Extrait du document:
Sénat : 372 (1996-1997).

Traités et conventions.

Mesdames, Messieurs,

Le projet de loi qui nous est soumis a pour objet d'autoriser la ratification, par la France, de la convention de Londres relative à l'aide alimentaire de 1995.

Cette convention constitue le second volet d'un accord international sur les céréales de 1995, succédant à l'accord international sur le blé de 1986, venu à expiration en juin 1996.

Le premier volet de l'accord international sur les céréales est la convention sur le commerce des céréales de 1995. Relevant de la compétence exclusive de l'Union européenne, et donc non soumise aux parlements nationaux, son objectif est de favoriser la coopération internationale en matière de commerce des céréales ; ses dispositions n'ont pas de caractère contraignant.

En revanche, nous avons à nous prononcer sur cette convention sur l'aide alimentaire, qui donne lieu à une compétence partagée entre l'Union et ses Etats membres.

Comme le précédent texte de 1986, la présente convention concrétise la volonté des Etats parties de participer à la sécurité alimentaire des pays les plus démunis en leur assurant chaque année une ressource minimale de 10 millions de tonnes de céréales.

Votre rapporteur décrira l'économie générale de ce texte et les difficultés que rencontre parfois la solidarité alimentaire internationale qui devra pourtant être de plus en plus sollicitée à l'avenir.

A. LE MARCHÉ MONDIAL DES CÉRÉALES : UNE TENDANCE À LA HAUSSE DES COURS MONDIAUX

En 1996, la production mondiale de céréales était évaluée à 1 480 millions de tonnes, répartie entre 580 millions de tonnes de blé et 900 millions de tonnes de céréales secondaires. A la même période, la consommation s'est élevée à 1 450 millions de tonnes, soit un peu moins de 580 millions de tonnes de blé et 870 millions de tonnes de céréales secondaires.

Entrées:
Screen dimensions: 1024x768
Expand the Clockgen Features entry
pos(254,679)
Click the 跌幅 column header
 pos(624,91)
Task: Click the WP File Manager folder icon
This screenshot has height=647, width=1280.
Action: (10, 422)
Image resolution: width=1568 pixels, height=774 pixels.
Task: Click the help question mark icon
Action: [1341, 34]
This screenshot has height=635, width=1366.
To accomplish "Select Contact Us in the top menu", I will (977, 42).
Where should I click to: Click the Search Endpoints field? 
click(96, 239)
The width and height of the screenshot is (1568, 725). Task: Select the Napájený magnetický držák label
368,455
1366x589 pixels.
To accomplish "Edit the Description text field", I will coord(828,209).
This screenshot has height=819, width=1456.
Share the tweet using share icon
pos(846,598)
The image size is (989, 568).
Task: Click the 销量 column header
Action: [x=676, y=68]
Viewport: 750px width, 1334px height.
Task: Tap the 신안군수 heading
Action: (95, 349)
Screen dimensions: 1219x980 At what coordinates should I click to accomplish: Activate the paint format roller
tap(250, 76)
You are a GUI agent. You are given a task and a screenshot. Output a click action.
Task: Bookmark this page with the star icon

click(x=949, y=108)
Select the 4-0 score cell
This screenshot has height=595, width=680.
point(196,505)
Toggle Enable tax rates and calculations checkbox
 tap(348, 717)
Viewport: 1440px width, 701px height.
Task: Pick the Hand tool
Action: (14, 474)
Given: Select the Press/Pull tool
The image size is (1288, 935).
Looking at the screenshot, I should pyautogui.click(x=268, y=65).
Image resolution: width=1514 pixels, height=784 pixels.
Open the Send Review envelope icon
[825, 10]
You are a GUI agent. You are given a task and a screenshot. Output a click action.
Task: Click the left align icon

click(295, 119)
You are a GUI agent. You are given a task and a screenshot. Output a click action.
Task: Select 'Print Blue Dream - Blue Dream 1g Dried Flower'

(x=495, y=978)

Consignes:
A – Citez mot pour mot le passage du rapport sur la convention relative à l'aide alimentaire qui va de « Le premier volet » jusqu'à « tonnes de céréales. ».
B – Poursuivez la rédaction du rapport sur la convention relative à l'aide alimentaire de 1995 en reprenant juste après sa dernière phrase.

Corrigé:
A –
Le premier volet de l'accord international sur les céréales est la convention sur le commerce des céréales de 1995. Relevant de la compétence exclusive de l'Union européenne, et donc non soumise aux parlements nationaux, son objectif est de favoriser la coopération internationale en matière de commerce des céréales ; ses dispositions n'ont pas de caractère contraignant.

En revanche, nous avons à nous prononcer sur cette convention sur l'aide alimentaire, qui donne lieu à une compétence partagée entre l'Union et ses Etats membres.

Comme le précédent texte de 1986, la présente convention concrétise la volonté des Etats parties de participer à la sécurité alimentaire des pays les plus démunis en leur assurant chaque année une ressource minimale de 10 millions de tonnes de céréales.

B –
Sur dix ans, on constate une hausse parallèle de la production et de la consommation de blé, avec toutefois une tendance, sur ces dix ans, à une diminution substantielle des stocks, contribuant à une hausse importante des cours mondiaux, ceux-ci atteignant des niveaux records.

Les principaux producteurs mondiaux restent la Chine (112 millions de tonnes en 1996, l'Union européenne (100 millions de tonnes en 1996), suivies par les Etats-Unis, la CEI et l'Inde dont la production respective est comprise entre 60 et 70 millions de tonnes.

S'agissant des principaux exportateurs, le classement des pays se présente comme suit :

Les Etats-Unis dont les exportations, en 1997, ont représenté 30 % du marché mondial ; l'Australie -ses exportations représentent 20 % du marché mondial ; le Canada (19 % du marché mondial), l'Union européenne (17,5 %) ; l'Argentine (11 % du marché mondial).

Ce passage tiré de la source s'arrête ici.